**ASSIGNMENT**
What you return must match the entries exactly, except that the pictures are gone.

+ + + + + + +

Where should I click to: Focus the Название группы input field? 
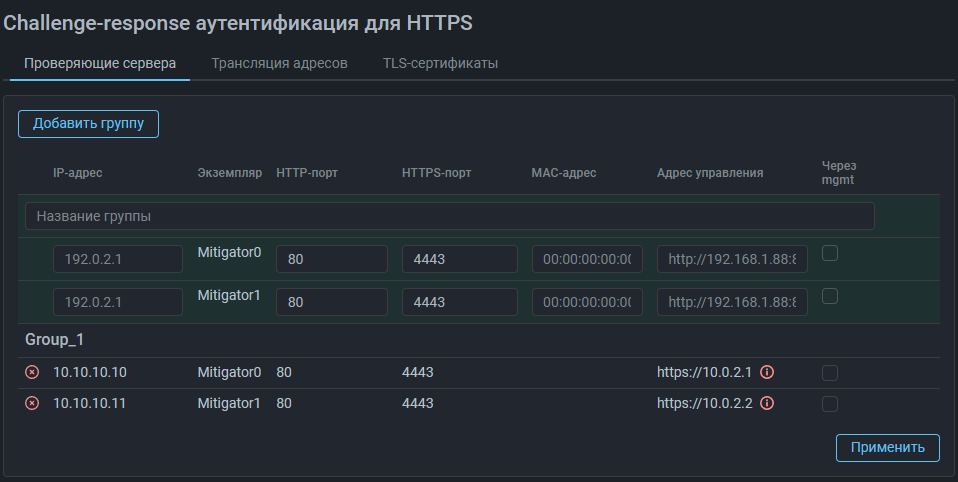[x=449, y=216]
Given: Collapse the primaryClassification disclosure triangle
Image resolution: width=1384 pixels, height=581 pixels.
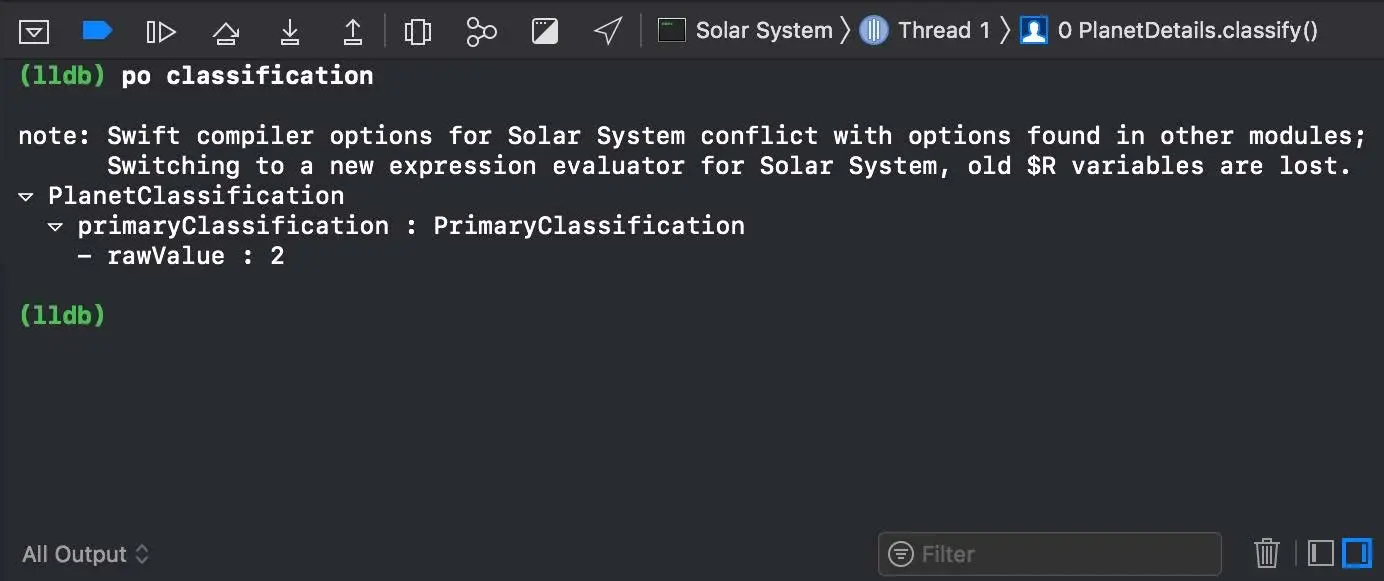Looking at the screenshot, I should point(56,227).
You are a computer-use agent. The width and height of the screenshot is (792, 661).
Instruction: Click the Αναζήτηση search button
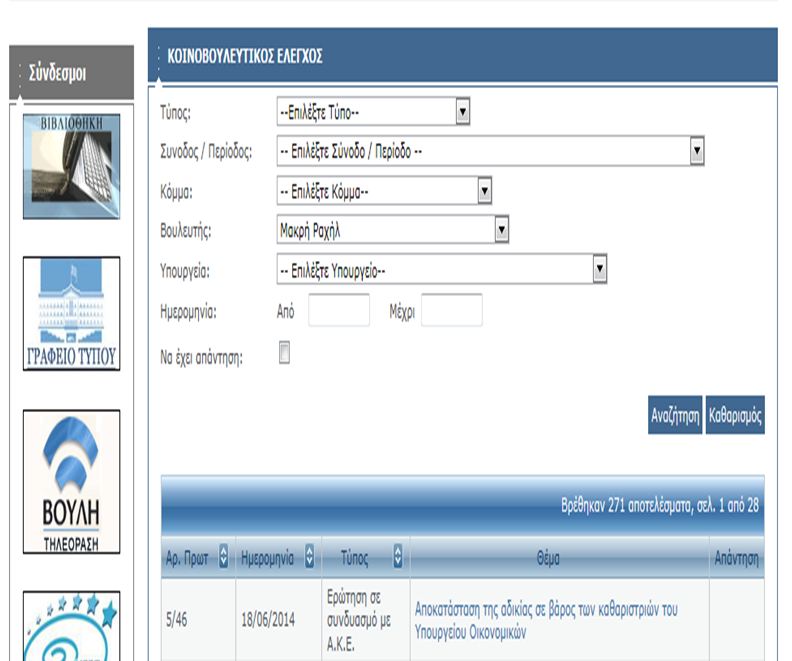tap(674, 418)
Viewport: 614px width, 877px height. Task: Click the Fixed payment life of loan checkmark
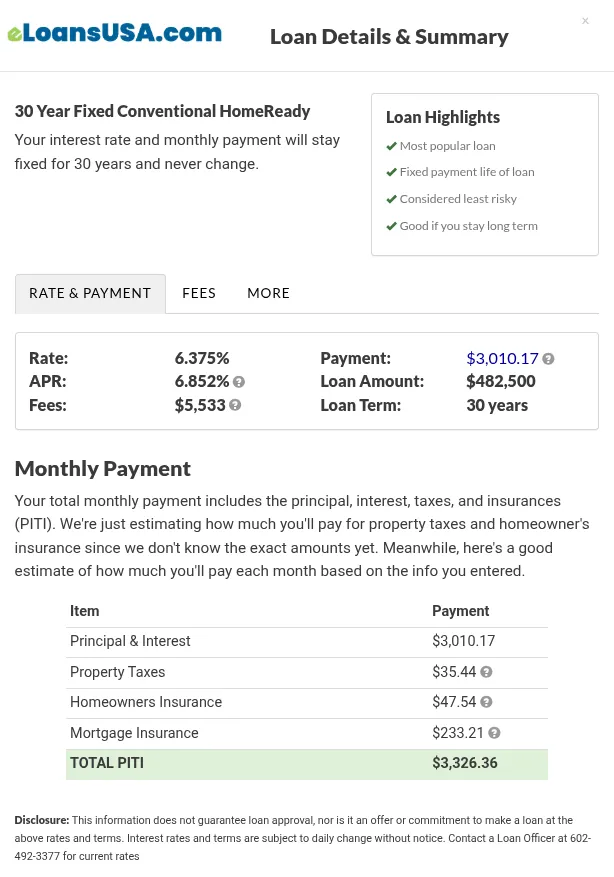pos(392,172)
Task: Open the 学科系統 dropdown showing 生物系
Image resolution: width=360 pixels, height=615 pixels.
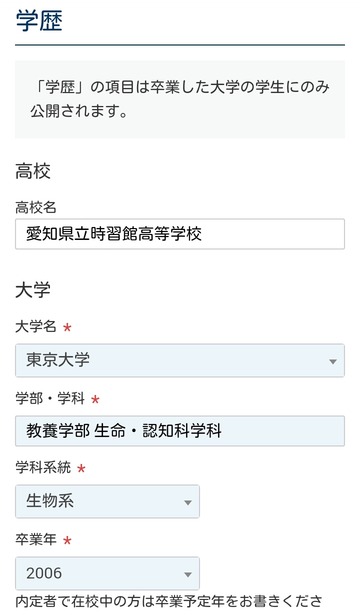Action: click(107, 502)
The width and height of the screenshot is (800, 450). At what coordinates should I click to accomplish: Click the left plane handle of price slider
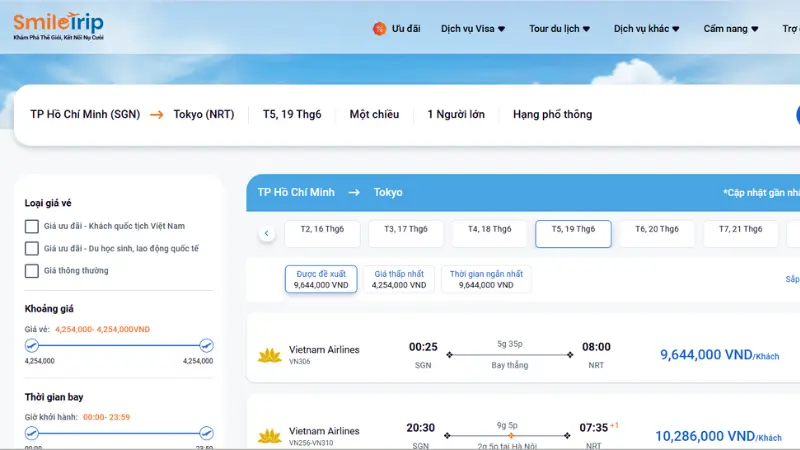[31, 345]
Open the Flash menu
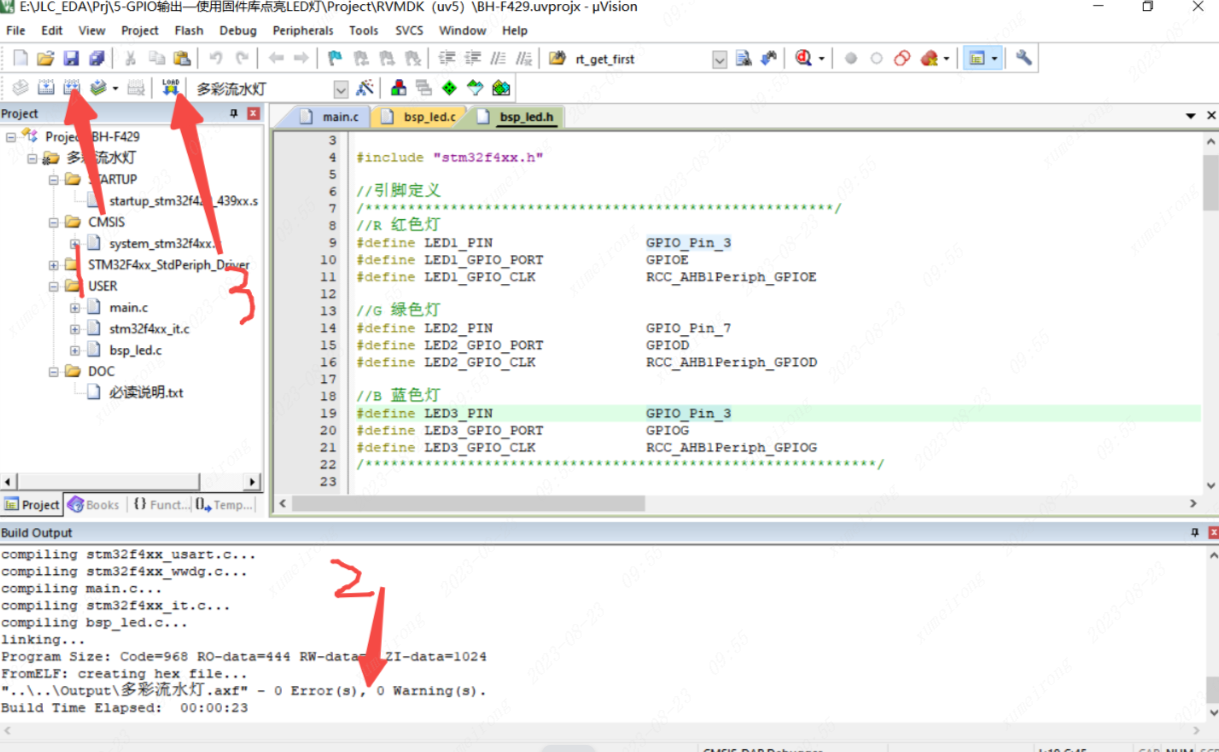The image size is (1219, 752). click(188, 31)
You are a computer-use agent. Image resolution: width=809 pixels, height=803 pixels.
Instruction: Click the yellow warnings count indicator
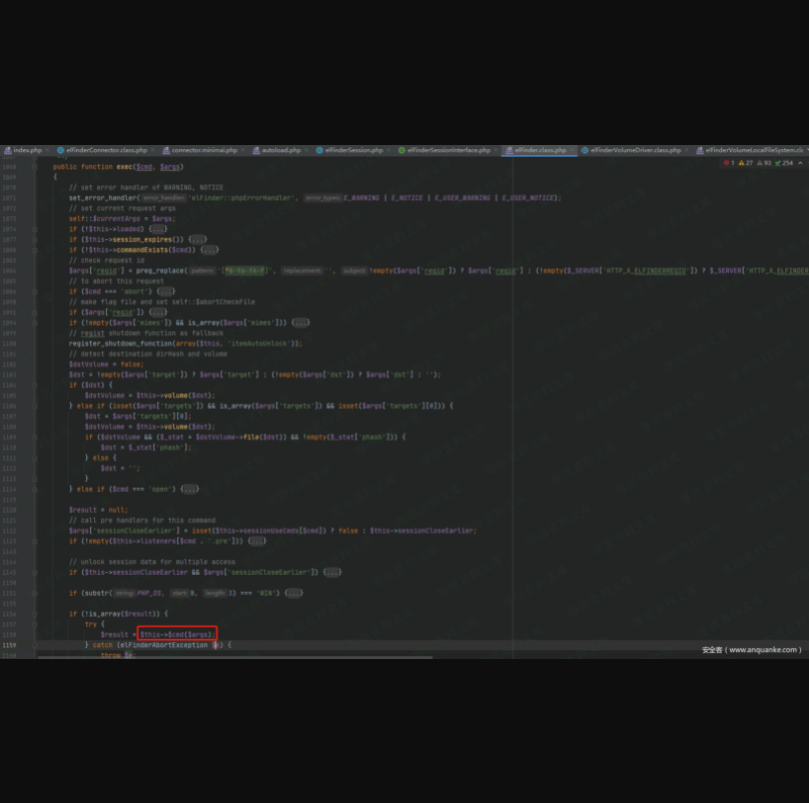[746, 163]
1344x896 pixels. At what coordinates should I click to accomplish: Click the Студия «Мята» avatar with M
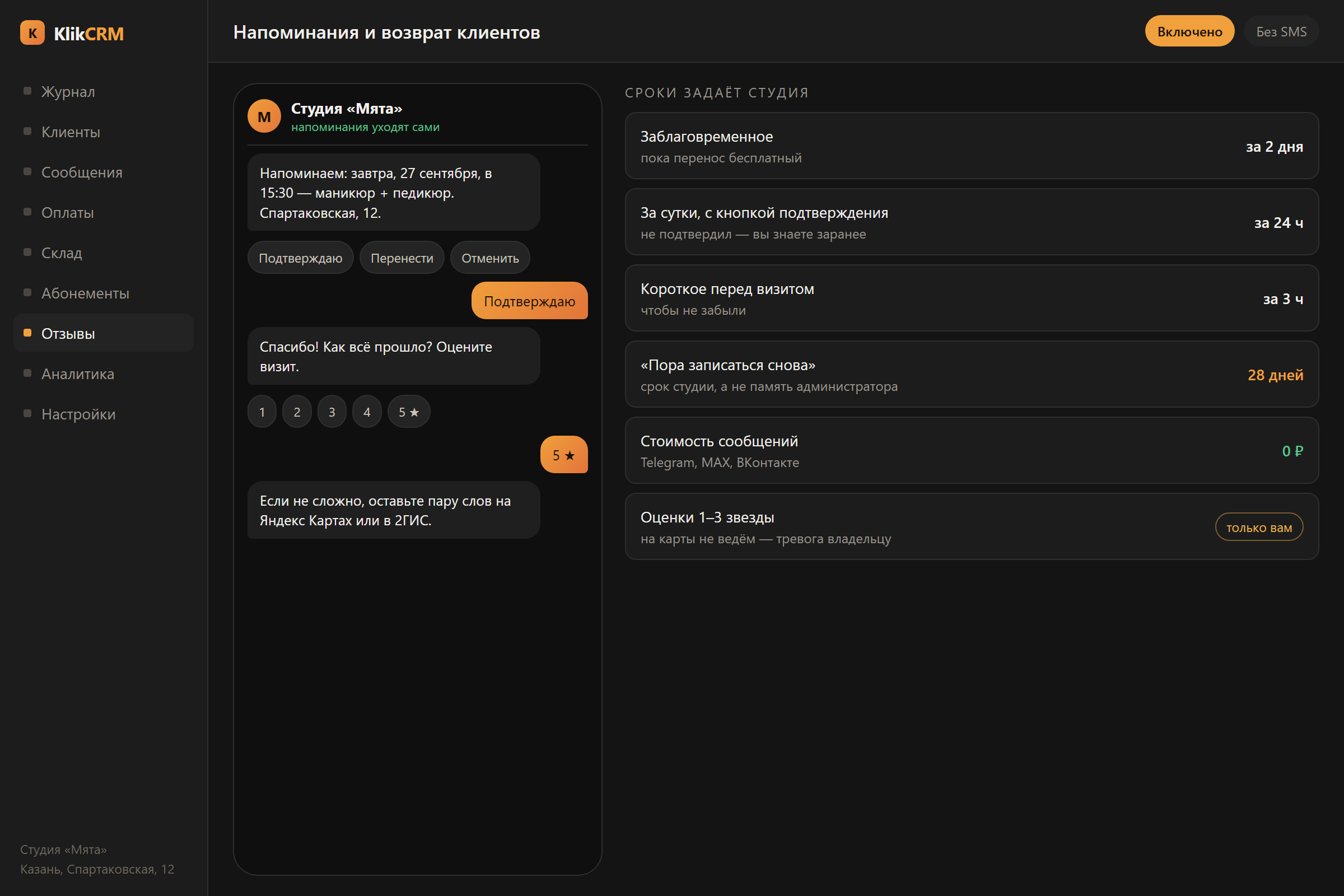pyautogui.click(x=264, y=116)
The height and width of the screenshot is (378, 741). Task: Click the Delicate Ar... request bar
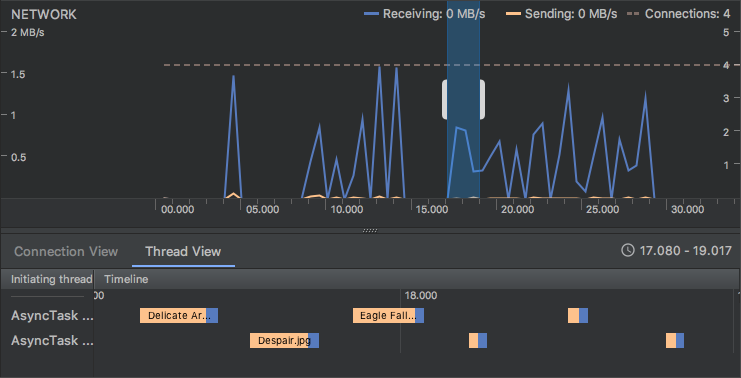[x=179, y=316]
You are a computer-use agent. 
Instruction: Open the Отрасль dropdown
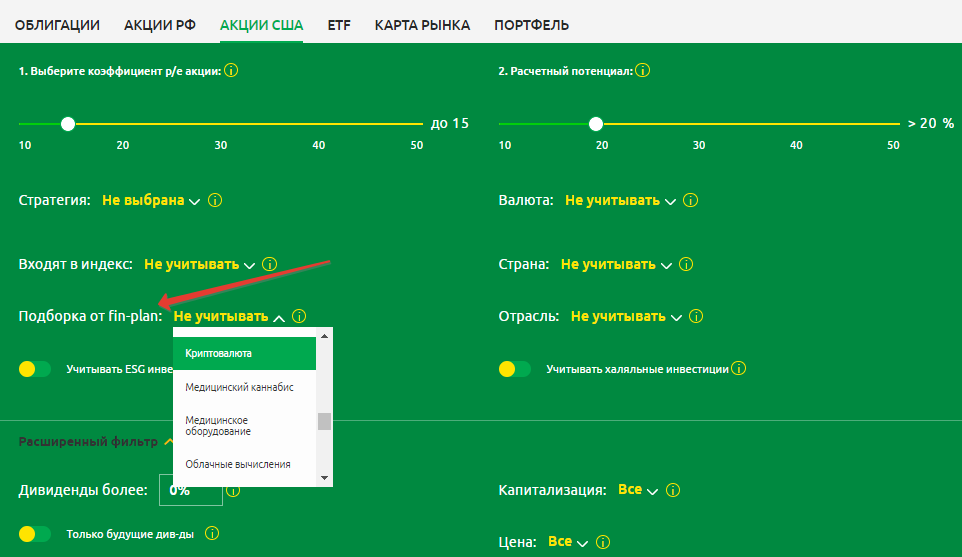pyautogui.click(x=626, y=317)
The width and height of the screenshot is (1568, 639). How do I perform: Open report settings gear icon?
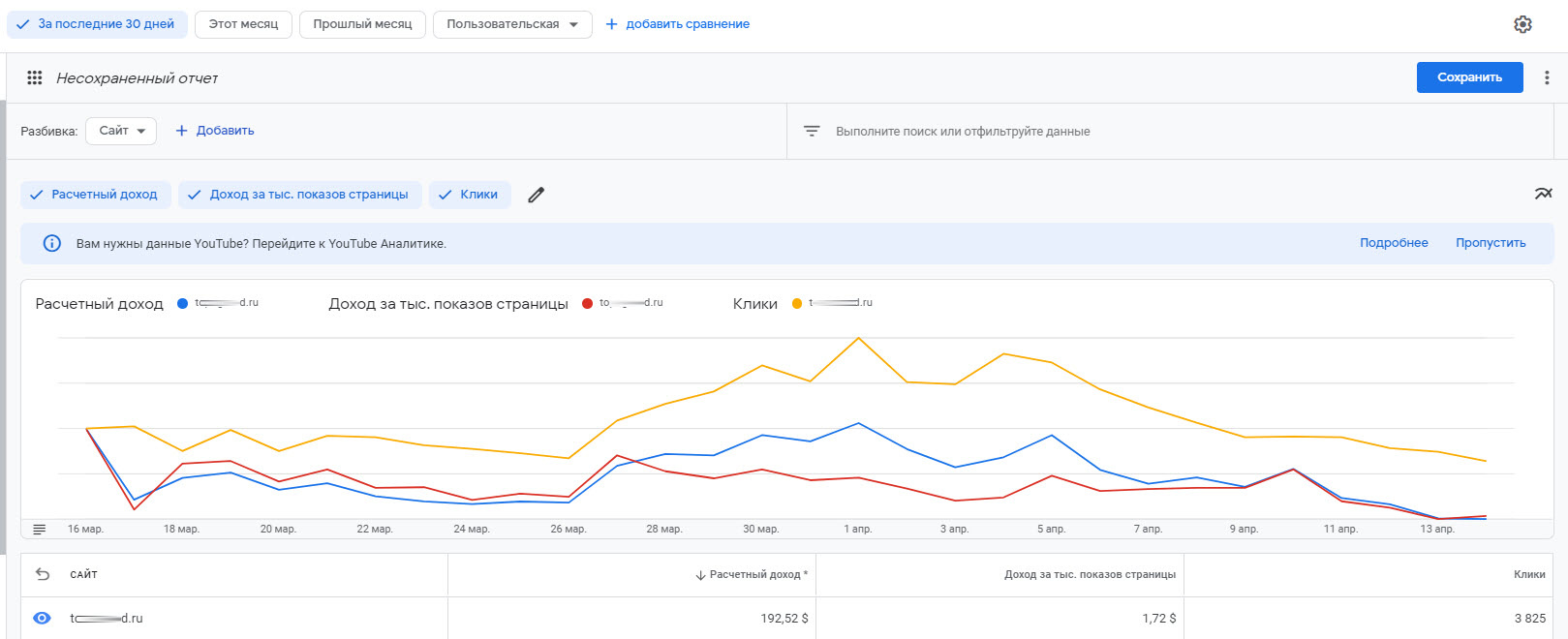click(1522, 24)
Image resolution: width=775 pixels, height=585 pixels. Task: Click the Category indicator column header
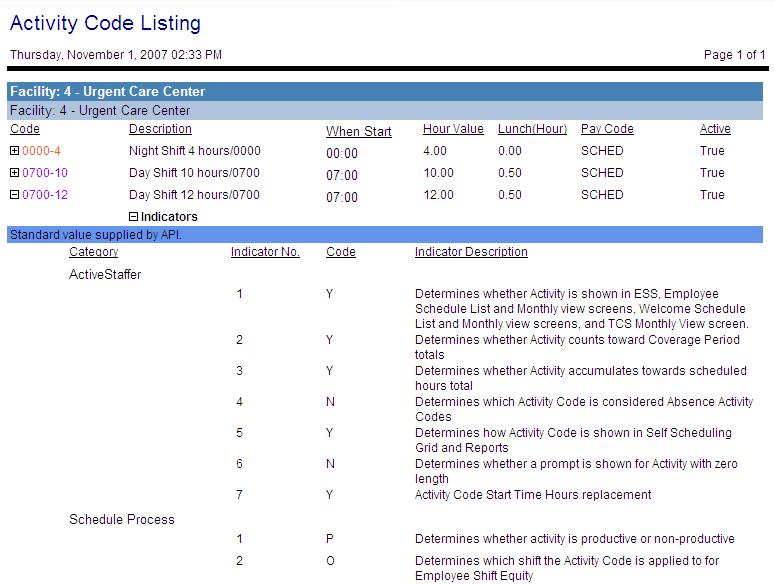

+ + + + + + +

**ANSWER SECTION**
Where should I click to: Focus the Название группы input field? 
[x=449, y=216]
Given: Collapse the primaryClassification disclosure triangle
Image resolution: width=1384 pixels, height=581 pixels.
Looking at the screenshot, I should point(56,227).
You are a computer-use agent. The width and height of the screenshot is (792, 661).
Instruction: Click the Αναζήτηση search button
tap(674, 418)
Viewport: 614px width, 877px height. Task: Click the Fixed payment life of loan checkmark
pos(392,172)
Task: Open the 学科系統 dropdown showing 生物系
Image resolution: width=360 pixels, height=615 pixels.
Action: click(107, 502)
The width and height of the screenshot is (800, 450). At what coordinates should I click to accomplish: Click the left plane handle of price slider
[31, 345]
Open the Flash menu
The image size is (1219, 752). click(188, 31)
You are a computer-use agent. Image resolution: width=809 pixels, height=803 pixels.
Instruction: Click the yellow warnings count indicator
[746, 163]
1344x896 pixels. At what coordinates should I click to accomplish: Click the Студия «Мята» avatar with M
pyautogui.click(x=264, y=116)
The height and width of the screenshot is (378, 741). Task: Click the Delicate Ar... request bar
[x=179, y=316]
You are a computer-use agent. 
Instruction: Open the Отрасль dropdown
pyautogui.click(x=626, y=317)
The width and height of the screenshot is (1568, 639). How do I perform: Open report settings gear icon?
click(1522, 24)
Image resolution: width=775 pixels, height=585 pixels. Task: Click the Category indicator column header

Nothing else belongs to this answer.